Estos libros con tendencias juveniles se suelen calificar de “pubertos”, “pueriles” o “adolescentes”. Sus críticos muestran una gran distancia con lo que ocurre en la pubertad, la niñez o la adolescencia, que los lleva al insulto o la burla, ya sea por los temas que se tratan o el carácter enérgico –que les parece demasiado enérgico– y optimista, quizás propio de la juventud. Como siempre, hay varias explicaciones posibles: que haya seres tan especiales que nunca pasaron por esas etapas del desarrollo y que hayan nacido adultos y sabios, que haya quienes se sientan muy avergonzados por el candor excesivo de su propia adolescencia, o que algunos sientan envidia de aquellos que todavía son jóvenes.
La opinión contraria a la de esos sabios que se oponen a la puerilidad, y que, según eso, parecen sentirse muy orgullosos de su decrepitud –así algunos de ellos tengan menos de 30 años–, es la de resaltar algunas de las cualidades de la literatura con tendencias juveniles o, por lo menos, mencionar algunas de las ventajas que tiene frente a la literatura con tendencias seniles. En ella aún no está presente ese tufillo reaccionario de pretender que el mundo siempre ha sido igual, va a ser igual y que la mayor virtud humana consiste en adaptarse. Todavía los acontecimientos son importantes, una hoja es una hoja y no la Hoja –su concepto– o todas la hojas. En la literatura con tendencias juveniles no todo lo que ocurre es trivial y siempre igual.
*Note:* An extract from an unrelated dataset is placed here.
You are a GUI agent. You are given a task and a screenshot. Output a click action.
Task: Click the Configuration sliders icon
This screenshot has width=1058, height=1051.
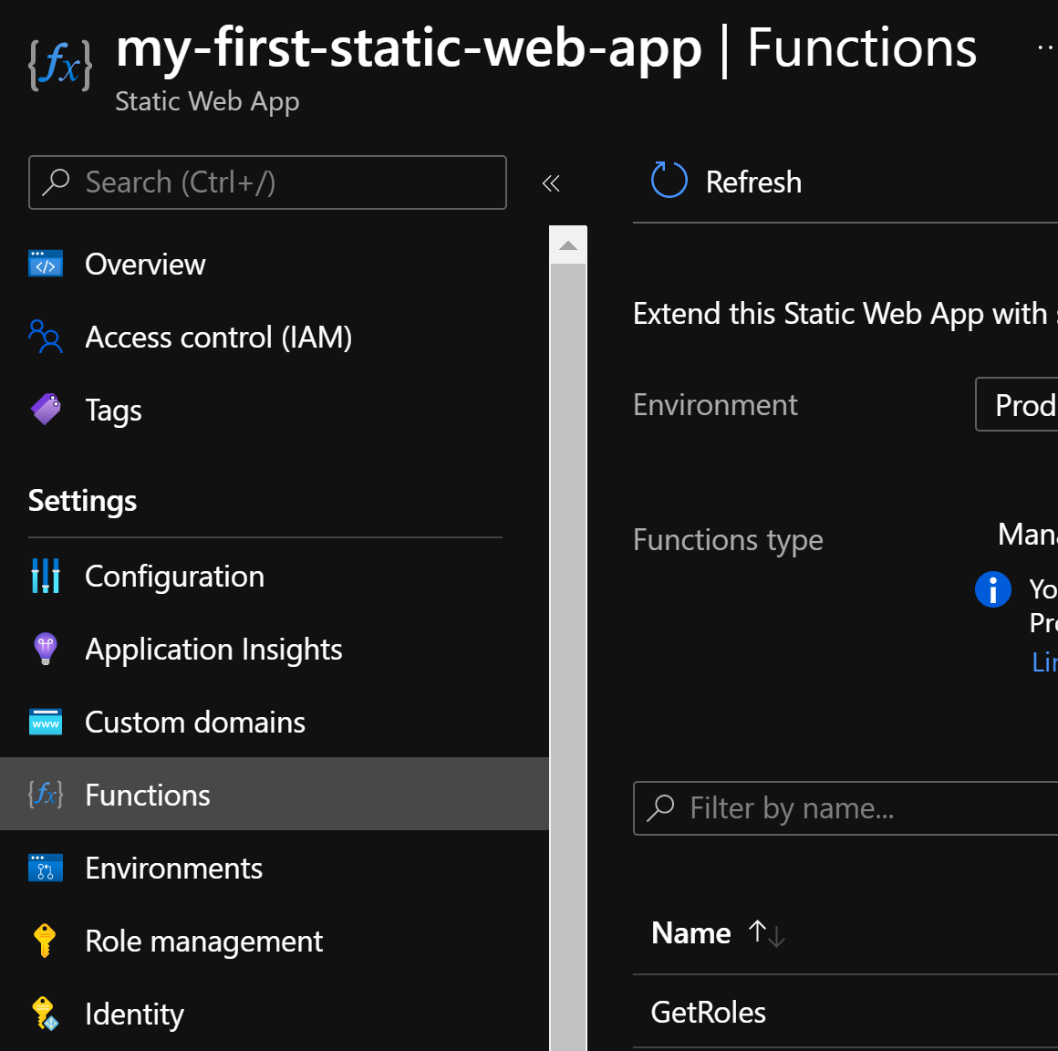tap(46, 576)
Hay grandes lectores –con canas o sin ellas– que no viven tan sesgados, y son bastante admirables, pero hay otros que, quizá, debido a su enorme sabiduría, han podido refinar su gusto por completo y delimitar sus preferencias con admirable precisión, y detestan todo lo que les parezca contaminado por la rebeldía juvenil, el optimismo de los inexpertos y la soberbia de los necios. En otras palabras, de aquellos que todavía no hablan como el profeta del libro del Eclesiatés. Pero es absurdo pedir que todo el mundo sea igual de resignado y es más absurdo aún sentirse orgulloso de la resignación. Es canalla de parte de aquellos que han perdido todas las esperanzas, o que nunca las han tenido, pretender que todos los demás deban perderlas.
Me atrevería a decir que hay tendencias juveniles en gran parte de la literatura seria, solo que muchas están protegidas por la tradición, el prestigio y la crítica, aspectos sagrados para alguien que pretende haber alcanzado la madurez intelectual. En gran medida, la puerilidad o la senilidad de una obra dependen de la puerilidad o la senilidad del lector –no tanto con su edad–, cuya labor será siempre bastante activa. Cualquier libro puede ser considerado desde el punto de vista más pueril o más senil, decadente y melancólico. Pero no creo, honestamente, que el buen juicio esté relacionado con el escpeticismo radical, el pesismismo, el sentimiento de derrota y, mucho menos, con la depresión.